In the present invention of claim 6, since the upper shell portion and the lower shell portion are formed of a fuel-permeable multilayer resin sheet having an inner resin layer and a barrier layer, it is possible to obtain a fuel tank excellent in strength and fuel permeability. it can.
Since the inner resin layer is formed of high-density polyethylene (HDPE), it is easy to mold in injection molding, and the strength of the fuel tank can be increased.

  In the fuel-permeable multilayer resin sheet, the layer in contact with the inner resin layer of the fuel-permeable multilayer resin sheet was formed of a material compatible with high-density polyethylene (HDPE). For this reason, fuel permeation is prevented by the fuel permeation-resistant layer, and a layer having good adhesion with high-density polyethylene (HDPE) is formed on the surface of the fuel permeation-resistant layer facing the inner resin layer and the outer resin layer. In addition, the inner resin layer and the fuel permeation-resistant multilayer resin sheet can be firmly bonded, and the strength of the outer wall of the fuel tank can be improved.

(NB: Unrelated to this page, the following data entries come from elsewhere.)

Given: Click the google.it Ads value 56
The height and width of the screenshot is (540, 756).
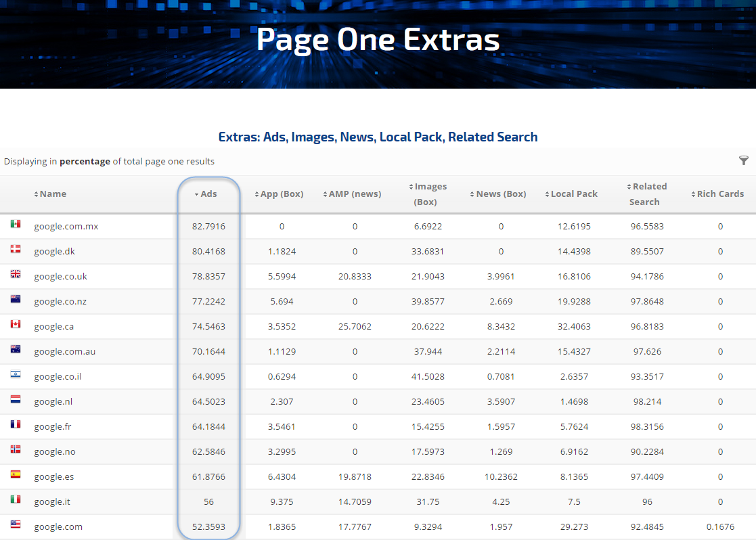Looking at the screenshot, I should point(208,502).
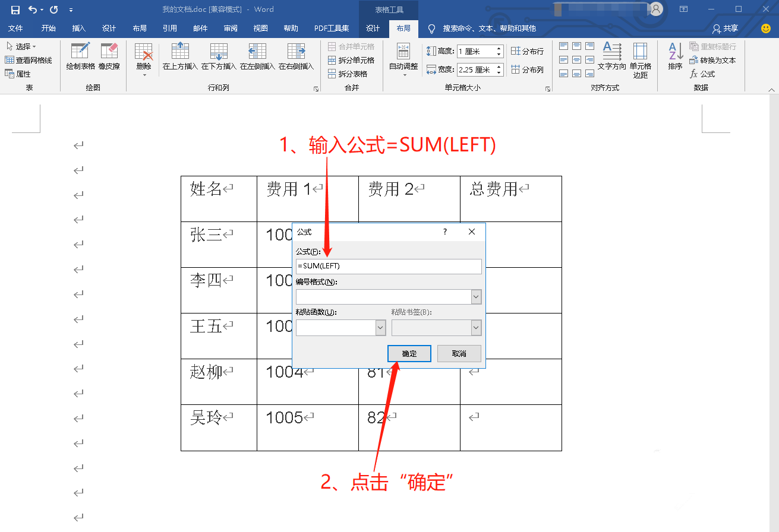The height and width of the screenshot is (532, 779).
Task: Open Cell Margins (单元格边距) settings
Action: click(640, 56)
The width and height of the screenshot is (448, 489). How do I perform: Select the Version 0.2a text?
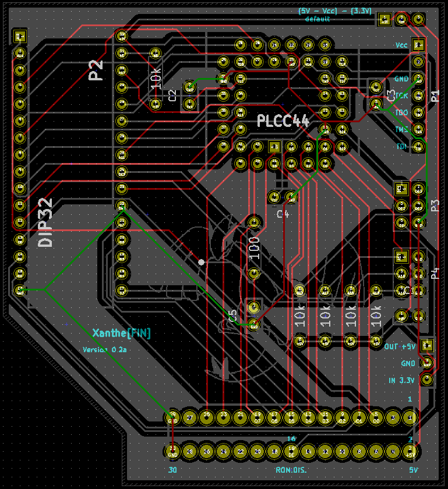(105, 350)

Since the inlet part for injecting the fuel oil into the upper shell part is integrally formed, the sealing property between the inlet part and the upper shell part can be secured.
Surrounding the inlet on the inner surface side of the upper shell part of the inlet part with a steam spill prevention wall integrally extending downward from the upper shell part, the length of the steam spill prevention wall is filled with fuel oil in the fuel tank When the fuel oil is full in the fuel tank, the inlet part can be sealed with a steam spill prevention wall, and the fuel can be sealed from the inlet part. Oil vapor can be prevented from being discharged.
When the check valve opens, the tip of the check valve comes into contact with the steam spill prevention wall, and the opening of the check valve is regulated, so that the check valve can be prevented from opening excessively. Can be prevented from being deformed.

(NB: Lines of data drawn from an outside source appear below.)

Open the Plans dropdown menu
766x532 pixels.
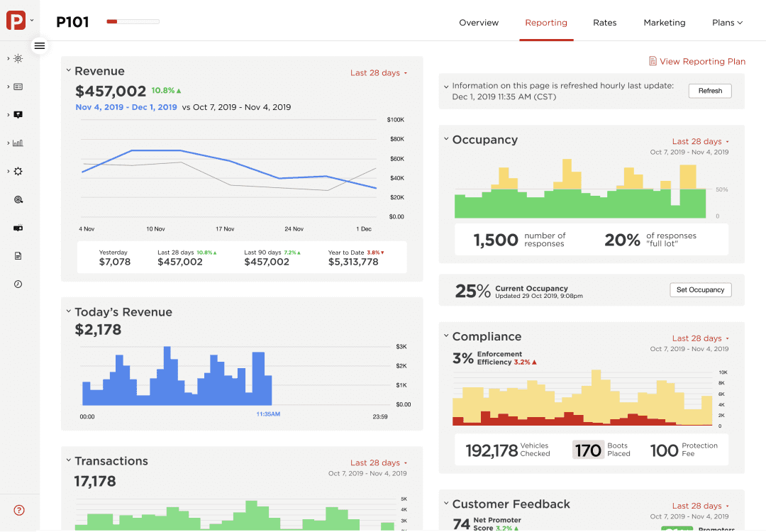pos(727,23)
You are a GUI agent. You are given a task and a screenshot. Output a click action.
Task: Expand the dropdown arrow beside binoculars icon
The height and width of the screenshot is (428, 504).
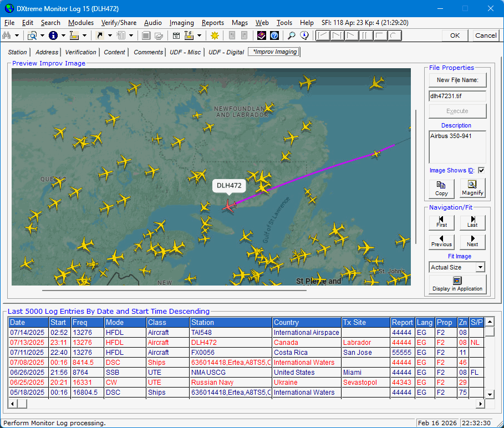17,35
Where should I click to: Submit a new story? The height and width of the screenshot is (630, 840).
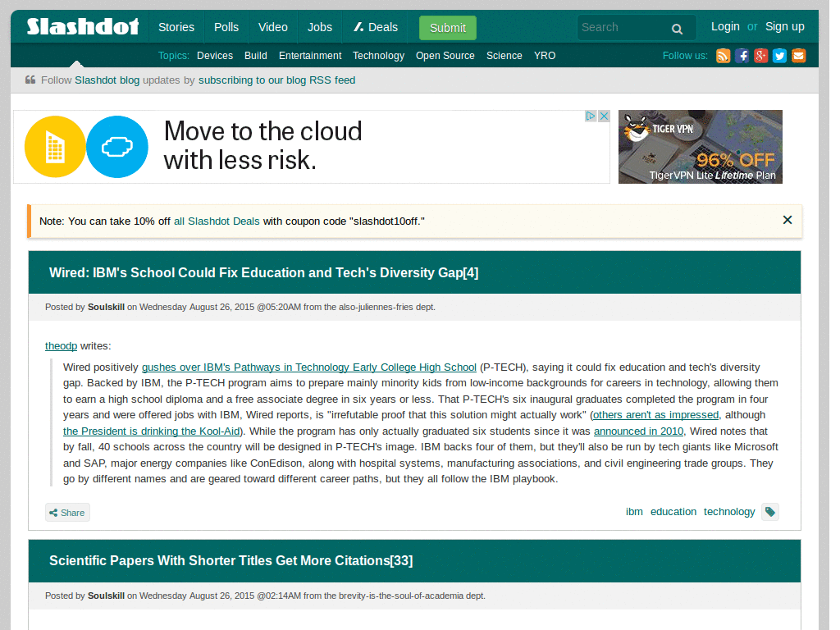447,27
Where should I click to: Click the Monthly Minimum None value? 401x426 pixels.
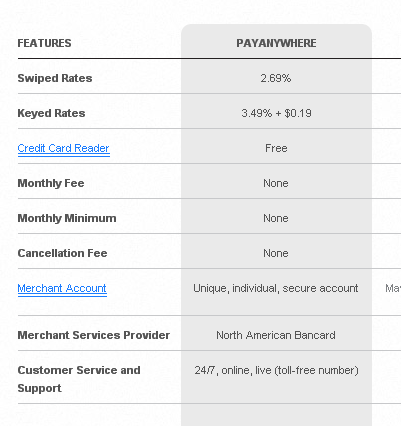(276, 218)
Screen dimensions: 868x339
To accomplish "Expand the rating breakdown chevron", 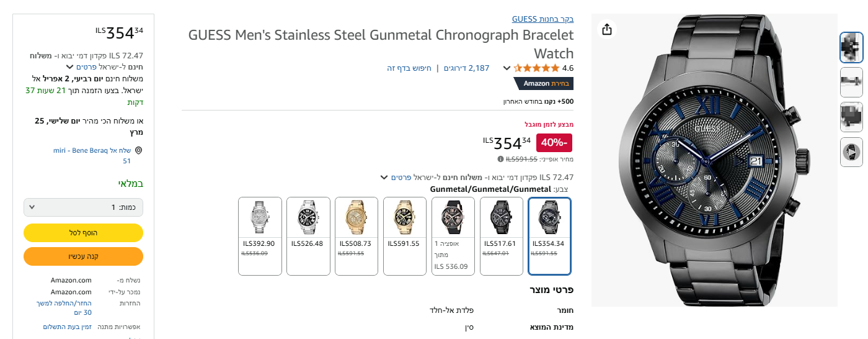I will 507,68.
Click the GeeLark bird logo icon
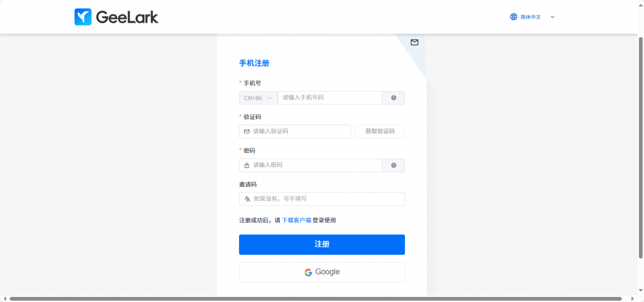The height and width of the screenshot is (302, 644). (83, 17)
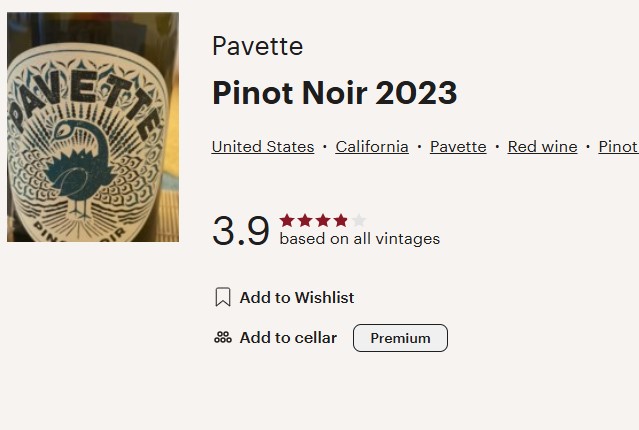Follow the Pavette winery breadcrumb link

pos(458,147)
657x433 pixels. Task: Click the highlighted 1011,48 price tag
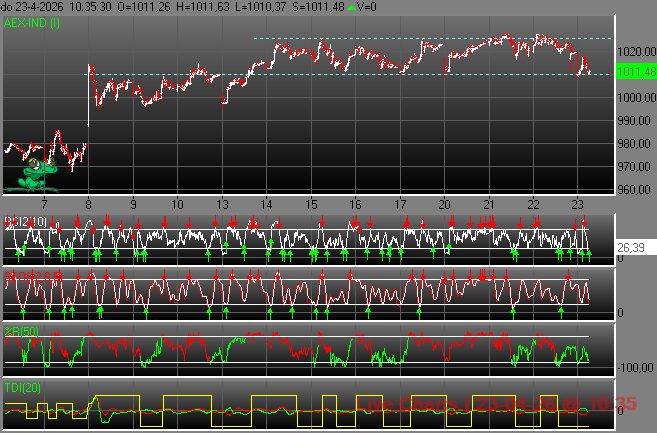click(x=634, y=72)
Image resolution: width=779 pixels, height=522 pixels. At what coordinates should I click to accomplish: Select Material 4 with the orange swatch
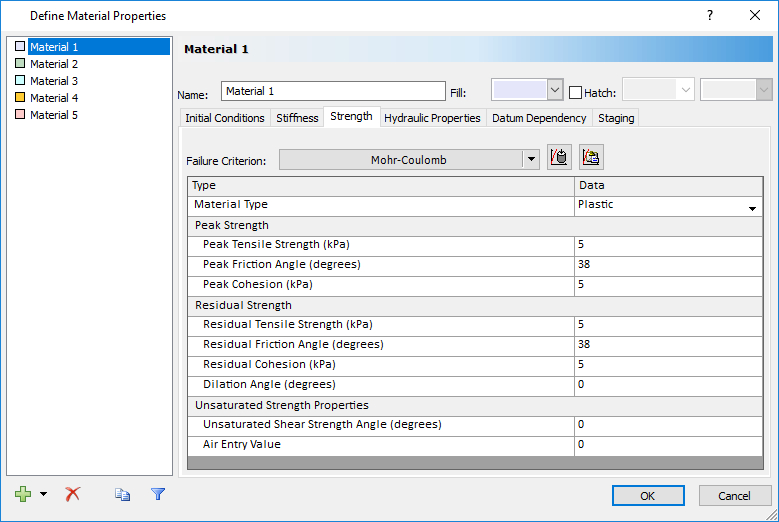53,98
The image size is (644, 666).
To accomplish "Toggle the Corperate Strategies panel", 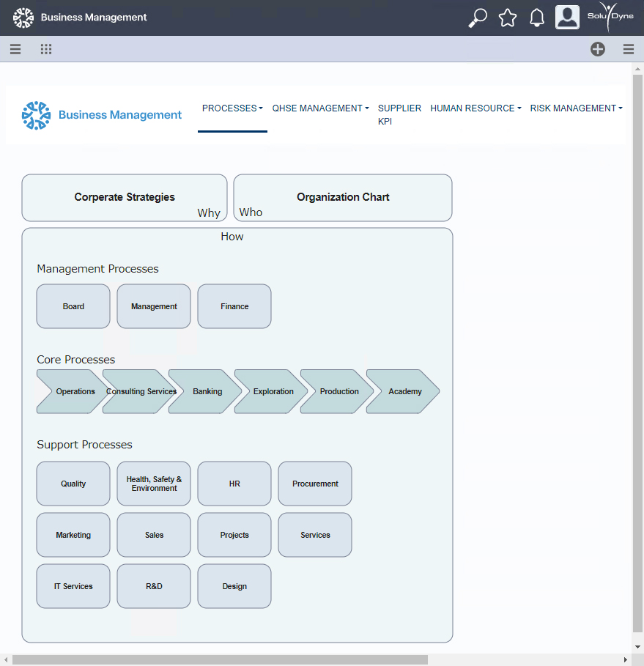I will (124, 197).
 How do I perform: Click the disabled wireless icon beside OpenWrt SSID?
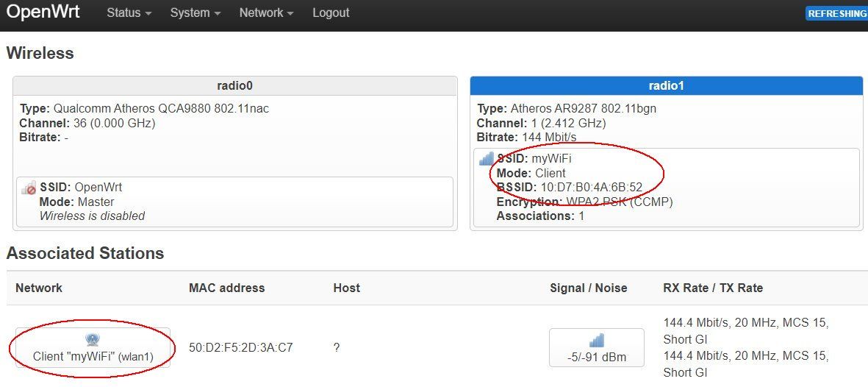click(x=29, y=188)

An embodiment of the present invention will be described with reference to FIGS.
FIG. 1 is a cross-sectional view of a fuel tank 1 of the present invention. FIG. 2 is a partial cross-sectional view of a corner portion of the fuel tank 1 of the present invention.

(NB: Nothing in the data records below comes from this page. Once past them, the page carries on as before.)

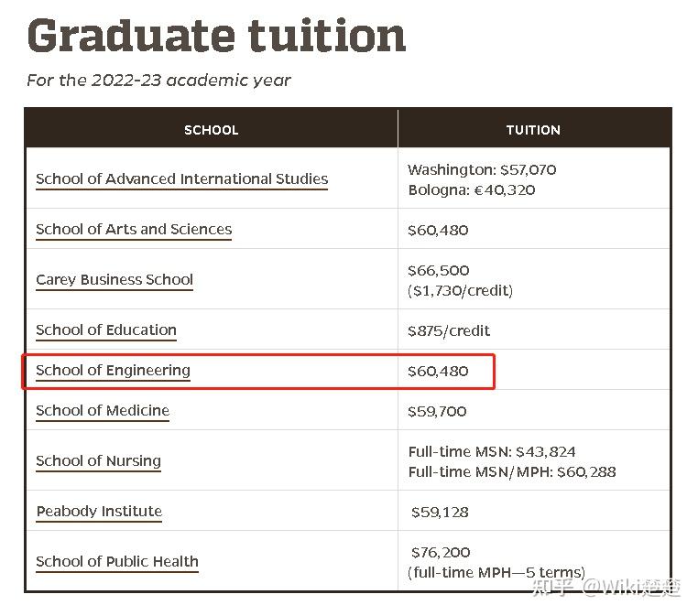
Task: Click the Graduate tuition page heading
Action: pos(216,36)
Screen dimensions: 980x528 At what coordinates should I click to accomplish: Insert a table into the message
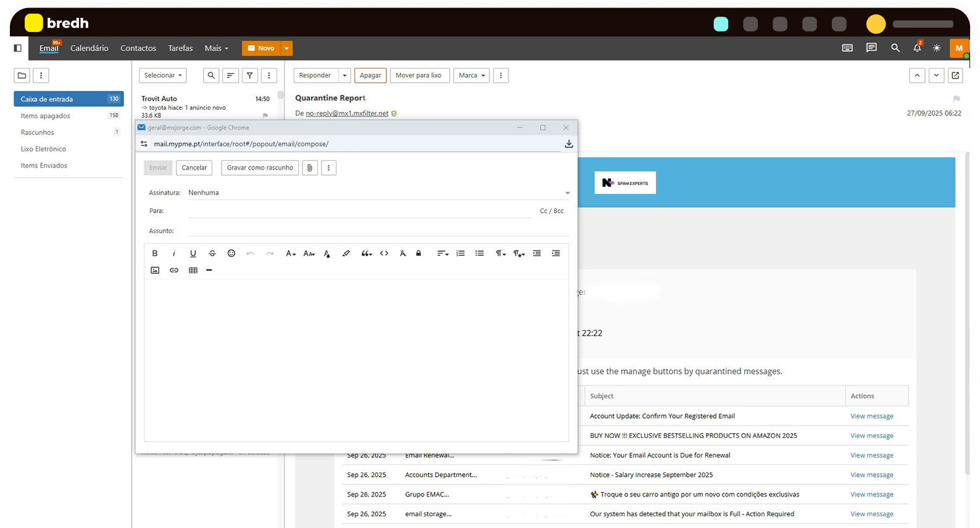[193, 270]
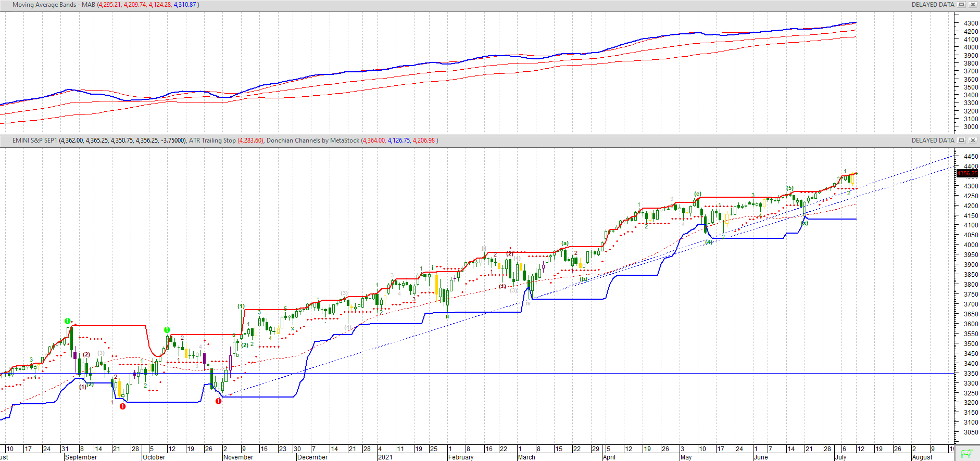
Task: Select green signal marker at early September peak
Action: 67,321

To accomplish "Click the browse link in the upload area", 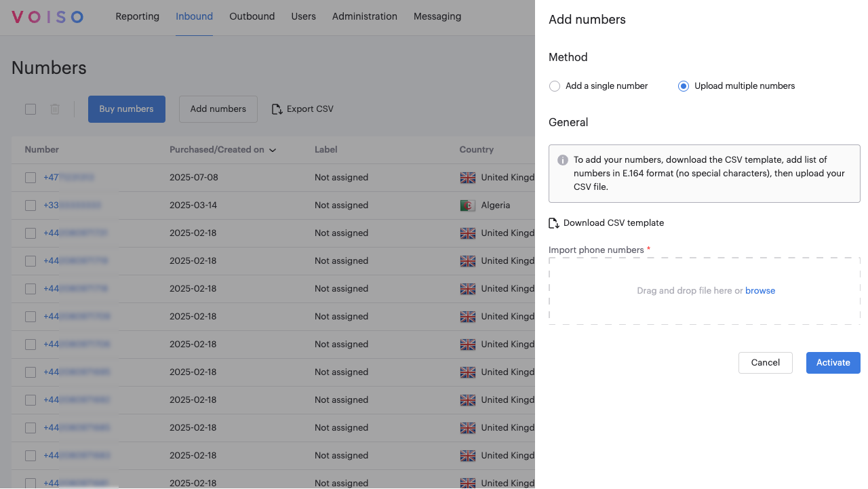I will (x=760, y=291).
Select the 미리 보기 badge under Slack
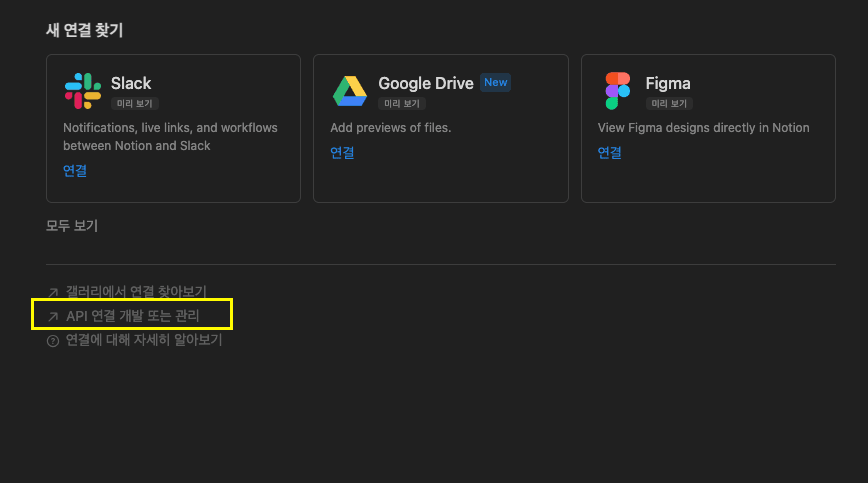The height and width of the screenshot is (483, 868). 134,103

As shown in FIG. 1, the fuel tank 1 is composed of an upper shell portion 10 and a lower shell portion 20 that are separately formed. The upper shell portion 10 and the lower shell portion 20 are each formed by injection molding.
The fuel tank 1 can be divided not only into the upper shell portion 10 and the lower shell portion 20 but also into three or more.

An inlet portion 13 shown in FIG. 1 is formed in the upper shell portion 10. The inlet portion 13 is for attaching an inlet hose (not shown) for injecting fuel into the fuel tank 1. Reference numeral 15 denotes a cut-off valve that prevents fuel leakage from the fuel tank 1 when the vehicle falls.
A hose clamp (not shown) for holding various hoses such as a fuel transfer hose may be provided on the upper surface of the upper shell portion 10.

  A sub tank 5 is formed on the inner surface of the lower shell portion 20, and the fuel pump unit 4 is attached in the sub tank 5 before being joined to the upper shell portion 10. The sub tank 5 is provided so that the fuel pump unit 4 can reliably send the fuel in the fuel tank 1 to the engine when the vehicle is tilted or vibrated. A pipe extends from the fuel pump unit 4 and is connected to the fuel main port mounting portion 23 of the lower shell portion 20. A fuel pipe (not shown) for sending fuel to the engine is attached to the fuel main port attachment portion 23.

As shown in FIG. 2, a joint peripheral edge 11 of the upper shell 10 and a joint peripheral 21 of the lower shell 20 are formed on the entire periphery of the opening of the upper shell 10 and the lower shell 20. , 21 are formed with flange portions 12 and 22 that project outward from the outer surface at substantially right angles over the entire circumference. The joining peripheral edge portions 11 and 21 and the flange portions 12 and 22 are fused to face each other.
As shown in FIG. 1, the flange portions 12 and 22 are formed so that the upper shell portion 10 and the main body of the lower shell portion 20 have a substantially L-shaped cross section.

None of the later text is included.